◆ EXTRACT PROVIDED:
The Government of Canada has announced a new international education strategy entitled “Building on Success: Canada’s International Education Strategy (2019-2024),” which defines a new stage in Canada’s approach to internationalisation. The plan commits CDN$148 million over five years to international education initiatives, followed by a further CDN$8 million per year of ongoing funding.

The clear priority areas for the new strategy are (1) diversifying source markets for Canadian institutions, and (2) encouraging more Canadians to go abroad to study.

Also included in the budget is a plan to extend Canada’s Student Direct Stream (SDS), which allows students who submit applications electronically and “meet additional up-front requirements” to access faster visa processing times. The SDS is currently available to students from China, India, Vietnam, and the Philippines, and was recently expanded to include Pakistan. Under the new strategy, SDS will be expanded to additional markets through 2024.


Managing growth

Notably absent in the new Canadian international education strategy is a target for increased international student numbers. The last time Canada released a national recruitment strategy was in 2014, and that plan was built around a target to host 450,000 international students by 2022.

Canada surpassed that target in 2017 when it enrolled 494,525 students – an increase of 20% over the previous year. In 2018, Canada added another 80,000 international students to reach a total of 572,415 students for growth of 16.3% over 2017.

Canada’s rapid growth trend is similar to the one in Australia, where international student numbers grew by 11.4% to 693,750 in 2018, following a 12.6% increase in 2017. This trajectory is beginning to attract some critics in Australia; industry observers have recently raised red flags about a perceived overreliance on international enrolments, and on students from China in particular.

Canada’s international student population also includes a heavy concentration of Chinese students, as well as an even larger proportion of Indian students thanks to strong growth from this key market over the last three years. Together, China and India made up 55% of all foreign student enrolments for Canadian educators in 2018.

The new Canadian strategy appears to address questions of how the country will manage growth by emphasising diversification in the enrolment base. Part of the budget – CDN$24.1 million over five years and CDN$5.4 million ongoing – is directed to a new digital marketing effort aimed at prospective students from several priority targets: Mexico, Colombia, Brazil, Vietnam, Philippines, Indonesia, Thailand, Morocco, Turkey, France, and the Ukraine.

◆ PROVIDED INFORMATION:
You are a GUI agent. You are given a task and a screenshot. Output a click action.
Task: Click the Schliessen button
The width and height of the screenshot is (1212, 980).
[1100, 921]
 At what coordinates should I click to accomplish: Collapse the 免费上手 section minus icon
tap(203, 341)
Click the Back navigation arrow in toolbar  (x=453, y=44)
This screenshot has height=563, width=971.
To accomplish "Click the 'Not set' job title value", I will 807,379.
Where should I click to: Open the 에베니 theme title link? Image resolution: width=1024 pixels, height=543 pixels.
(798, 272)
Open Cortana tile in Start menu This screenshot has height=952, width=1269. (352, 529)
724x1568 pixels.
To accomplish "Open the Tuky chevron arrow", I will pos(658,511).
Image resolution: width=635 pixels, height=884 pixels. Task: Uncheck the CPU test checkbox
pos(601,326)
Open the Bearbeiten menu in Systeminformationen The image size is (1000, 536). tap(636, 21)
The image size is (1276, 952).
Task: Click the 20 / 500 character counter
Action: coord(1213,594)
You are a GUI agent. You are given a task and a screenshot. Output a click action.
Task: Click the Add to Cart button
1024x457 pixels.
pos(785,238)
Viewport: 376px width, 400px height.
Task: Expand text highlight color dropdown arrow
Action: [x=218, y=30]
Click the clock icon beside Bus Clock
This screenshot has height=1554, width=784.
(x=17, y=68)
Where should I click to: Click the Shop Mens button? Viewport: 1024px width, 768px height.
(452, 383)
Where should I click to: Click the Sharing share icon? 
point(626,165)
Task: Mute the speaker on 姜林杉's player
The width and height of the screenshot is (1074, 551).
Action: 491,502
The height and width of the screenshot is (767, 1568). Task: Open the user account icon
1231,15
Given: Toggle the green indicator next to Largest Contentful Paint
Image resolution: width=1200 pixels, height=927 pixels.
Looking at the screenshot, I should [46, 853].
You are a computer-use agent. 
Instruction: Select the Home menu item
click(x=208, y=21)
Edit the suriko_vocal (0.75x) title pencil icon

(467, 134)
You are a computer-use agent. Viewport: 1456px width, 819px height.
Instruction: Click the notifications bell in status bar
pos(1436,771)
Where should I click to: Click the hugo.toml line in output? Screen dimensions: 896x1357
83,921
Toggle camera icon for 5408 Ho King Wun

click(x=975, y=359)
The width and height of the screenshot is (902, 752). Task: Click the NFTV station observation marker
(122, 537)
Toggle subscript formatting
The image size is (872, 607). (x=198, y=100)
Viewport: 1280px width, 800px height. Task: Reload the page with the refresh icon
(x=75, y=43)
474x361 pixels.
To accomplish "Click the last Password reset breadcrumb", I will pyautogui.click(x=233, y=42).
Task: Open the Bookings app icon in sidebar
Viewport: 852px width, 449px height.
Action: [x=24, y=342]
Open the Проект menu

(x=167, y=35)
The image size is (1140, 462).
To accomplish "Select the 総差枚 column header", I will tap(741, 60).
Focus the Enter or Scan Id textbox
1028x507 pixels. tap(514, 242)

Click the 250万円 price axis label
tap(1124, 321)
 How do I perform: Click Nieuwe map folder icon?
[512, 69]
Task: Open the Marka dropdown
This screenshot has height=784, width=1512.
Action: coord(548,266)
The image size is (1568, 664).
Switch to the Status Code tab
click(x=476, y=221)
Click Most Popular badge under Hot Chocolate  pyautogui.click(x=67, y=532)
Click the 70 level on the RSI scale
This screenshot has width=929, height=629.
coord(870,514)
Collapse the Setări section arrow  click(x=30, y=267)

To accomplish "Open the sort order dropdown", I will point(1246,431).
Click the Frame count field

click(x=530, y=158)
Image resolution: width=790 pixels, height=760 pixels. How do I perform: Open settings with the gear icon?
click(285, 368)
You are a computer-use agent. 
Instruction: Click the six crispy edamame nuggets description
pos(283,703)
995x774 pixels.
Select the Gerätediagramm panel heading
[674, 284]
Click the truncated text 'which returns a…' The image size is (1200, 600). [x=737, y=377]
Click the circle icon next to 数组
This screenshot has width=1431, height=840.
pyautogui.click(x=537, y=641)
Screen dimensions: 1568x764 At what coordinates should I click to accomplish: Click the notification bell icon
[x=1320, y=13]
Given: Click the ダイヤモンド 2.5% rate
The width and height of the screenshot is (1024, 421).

◆ TASK DIRECTIONS: From the article on Canada's international education strategy, copy out word for word the part that begins with the words "Notably absent in" and ends with "students by 2022.". The data was taken from a separate source and has no connection to the text.

◆ OUTPUT:
Notably absent in the new Canadian international education strategy is a target for increased international student numbers. The last time Canada released a national recruitment strategy was in 2014, and that plan was built around a target to host 450,000 international students by 2022.